MOTS ET MAUX DE GAUGUIN

Le génie de Gauguin déborde ses images et leur musique mystérieuse. Il y avait du poète en lui, une plume qui aura tout tenté, ou tout osé, elle aussi, le journalisme de combat et le récit de voyage, le journal intime et, la mort venant, les confessions dans la meilleure tradition catholique. Joints à sa correspondance, les écrits de Gauguin constituent le versant imparfaitement connu de sa courte carrière. Notre triste époque, ivre de son droit à brûler un passé qu’elle ne veut plus comprendre, préfère salir Gauguin que le servir. Les adeptes du feu purificateur devraient commencer par le lire et, à défaut de lapidation publique ou médiatique, combattre leur propre ignorance. A différents moments de son parcours, Gauguin. L’Alchimiste a déposé un des livres qu’il écrivit pour lui, en rêvant que certains fissent un jour leur chemin parmi les hommes. On y arrive doucement. Le Cahier pour Aline, du nom de sa fille, ne parvint jamais à destination. Gauguin le confectionna, en tous sens, lors du premier séjour tahitien, il tient du précis esthétique et de l’éducation sentimentale. Paul, l’innocent, croyait jouer son rôle de père en poussant Aline à s’intéresser aux arts et à ne pas négliger l’appel des sens. Je m’étonne qu’on ne lui ait pas encore fait un procès rétroactif pour y avoir griffonné un ricordo de L’Esprit des morts veille, mixte du Cauchemar de Füssli et de l’Olympia de Manet. Une Olympia à peau noire, doublement douteux donc. Le Cahier pour Aline, que Jacques Doucet eut le bon goût d’acheter en 1927, vous attend au Grand Palais, dès l’entrée, de même que Noa Noa, dont Édouard Deluc aurait pu tirer un film plus vrai, plus cru, plus courageux. Mais tout le monde ne s’appelle pas Maurice Pialat ou Abel Ferrara.
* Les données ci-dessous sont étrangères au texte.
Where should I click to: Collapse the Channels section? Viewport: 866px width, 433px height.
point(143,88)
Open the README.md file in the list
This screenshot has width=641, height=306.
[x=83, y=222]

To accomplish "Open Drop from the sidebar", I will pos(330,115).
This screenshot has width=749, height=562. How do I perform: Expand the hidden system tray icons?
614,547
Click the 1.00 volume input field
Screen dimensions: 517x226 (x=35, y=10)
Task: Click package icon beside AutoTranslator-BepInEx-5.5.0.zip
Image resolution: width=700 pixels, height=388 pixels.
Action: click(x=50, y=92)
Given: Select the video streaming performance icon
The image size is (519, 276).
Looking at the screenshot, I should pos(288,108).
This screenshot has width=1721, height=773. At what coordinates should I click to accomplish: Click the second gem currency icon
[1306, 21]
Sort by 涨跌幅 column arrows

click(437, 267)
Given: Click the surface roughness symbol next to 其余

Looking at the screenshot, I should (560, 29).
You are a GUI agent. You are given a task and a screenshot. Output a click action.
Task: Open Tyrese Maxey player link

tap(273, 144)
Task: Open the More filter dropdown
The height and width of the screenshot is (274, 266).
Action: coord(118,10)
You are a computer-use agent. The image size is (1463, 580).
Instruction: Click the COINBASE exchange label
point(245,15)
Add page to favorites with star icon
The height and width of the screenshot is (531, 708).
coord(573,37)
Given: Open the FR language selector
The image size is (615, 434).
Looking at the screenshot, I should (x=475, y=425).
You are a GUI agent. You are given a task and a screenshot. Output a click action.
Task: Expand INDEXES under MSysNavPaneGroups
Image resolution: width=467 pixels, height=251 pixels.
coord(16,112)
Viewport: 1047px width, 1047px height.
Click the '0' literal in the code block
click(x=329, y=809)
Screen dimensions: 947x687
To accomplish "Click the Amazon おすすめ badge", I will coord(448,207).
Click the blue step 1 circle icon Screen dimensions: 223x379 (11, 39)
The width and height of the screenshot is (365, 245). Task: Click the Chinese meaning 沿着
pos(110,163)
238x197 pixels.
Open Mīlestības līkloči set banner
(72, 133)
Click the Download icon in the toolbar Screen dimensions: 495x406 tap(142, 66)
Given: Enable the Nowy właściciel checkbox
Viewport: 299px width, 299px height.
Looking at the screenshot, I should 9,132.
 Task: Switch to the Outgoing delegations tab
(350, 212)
Ces manuscrits enluminés de Gauguin, où traîne le souvenir de Delacroix et de Dürer, où se croisent panthéon maorie et socle chrétien, on les trouve en nombre dans la généreuse somme que June Hargrove vient de consacrer à cet artiste qu’elle connaît si bien. Généreuse per se, généreuse surtout par sa compréhension d’un personnage en froid avec le mélange d’angélisme puritain et de cécité historique qui tient lieu de Bible à nos chers Torquemada. Bien qu’américaine, June Hargrove ne s’abandonne jamais, ou presque jamais, aux facilités rédimantes de la nouvelle doxa feministo-postcoloniale. Son livre, récit d’une vie et explication d’une œuvre, offre la synthèse parfaite d’une vaste connaissance, qu’elle a alimentée par ses publications antérieures. On est en terrain solide, quoique rien du débat houleux dont l’artiste fait l’objet ne soit ignoré. Je parle ici de débat interprétatif, très différent des affligeantes polémiques actuelles. Hargrove signe, en outre, l’ouvrage le plus accueillant au « bricolage » dont procède Gauguin, vie, œuvre et écrits ; elle établit, par le texte et une illustration très ouverte, « l’interdépendance des idées et des médias au long de son parcours. » Comme au Grand Palais, le céramiste génial, le sculpteur d’objets, y reprend toute sa place, de même que celui qui pense la plume à la main.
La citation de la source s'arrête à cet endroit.